どこが痛いって、腕ではなくて胸筋が痛い。
骨格も、筋肉も、すべてが連動しているのだと改めて痛感する。
それでも無理に腕を上げようとすると、
「◯◯、そのまま」
うにゅほが膝を曲げ、俺の手のひらに頭を擦りつけた。
「これで、いたくないしょ」
「ああ……」
うにゅほの細い髪を、手櫛で梳く。
「なんか、悪いなあ……」
「なにが?」
「××の頭も満足に撫でられないし」
「なでてるし……」
「そうだけどさ」
自分が情けない。
「わたし、◯◯のおせわするの、すき」
「知ってる」
「◯◯、わたしにおせわされるの、きらい?」
「もちろん嫌いじゃないけど、悪いなって気分になる……」
「じゃ、おせわしたいから、されて。わたしがしたいの」
「……うん」
こんな感じで気を遣わせてしまうのが心苦しいんだよな。
だが、それを言ってもうにゅほを困らせるだけだ。
「じゃ、頼むよ。胸のところに湿布貼りたいんだ」
「はーい」
うにゅほが、意気揚々と湿布を取りに行く。
筋トレはほどほどにしよう、うん。
-
2021年9月9日(木)
愛用しているヘッドホンの交換用ケーブルが届いた。
しばらく前に断線したため、注文しておいたのだ。
「しかし、二週間もかかるとはなあ……」
「おくるの、さぼってたのかな」
「いや、海外からの発送になってる。単に輸送に時間がかかっただけみたい」
「そんなにとおくから……」
「もともと、このヘッドホン自体が海外製品だからな。日本で交換用ケーブルを作ってないんだろ」
ケーブルを取り出す。
「4極のXLR端子使うの、初めてだなあ」
「ふといね」
「ごついな」
「おと、いいのかな……」
「前と変わらないんじゃないか。ケーブルで音質良くなるの、あんまり信じてないし」
「そなんだ」
ヘッドホンの左右にピンを差し込もうとして、
「……これ、どっちが右だと思う?」
「かいてないの?」
「片方に赤、片方に黒のテープが巻いてある」
「うーん……?」
うにゅほが小首をかしげる。
「しらべる?」
「調べるか」
調べた。
「──こういうの、たいてい右が赤なんだってさ。RedはRightって覚えるといいらしい」
「わかりやすい」
赤のほうのピンを右に、残りを左に差し込み、XLR端子をDACアンプに挿入する。
「さ、ちゃんと聞こえるかな」
ヘッドホンを装着しようとして、
「──だッ!」
左手を滑らせ、イヤーパッドがこめかみを痛打した。
間抜けなわりに、それなりに痛い。
「わ、だいじょぶ?」
「大丈夫、大丈夫……」
こんなもの、大丈夫と言うしかない。
改めてヘッドホンを装着し、音楽を再生する。
音質は元の通りなのだろうが、この二週間を普通のイヤホンで過ごしていたため、とても素晴らしいものに感じられた。
「……うん、やっぱこれだな」
「わたしも」
「はいはい」
うにゅほの頭にヘッドホンを着ける。
「うん、やっぱこれだなー」

:: 参考資料 ::
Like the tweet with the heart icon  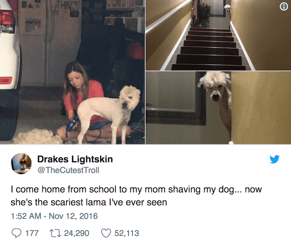pos(106,233)
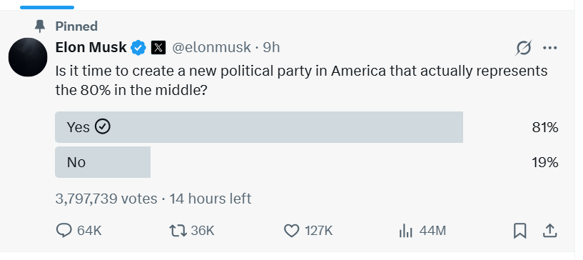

:: あなたへの指示 ::
引用文について、次の問いに答えよ。
1. 「俺」が胸のところに貼りたいと言ったものは何か。
2. 交換用ケーブルが届くまでにかかった期間はどれくらいか。
3. 赤のテープが巻かれたピンは、ヘッドホンの左右どちらに差し込まれたか。
この資料は別の出典から取ったものです。

:: 記述回答 ::
1. 湿布
2. 二週間
3. 右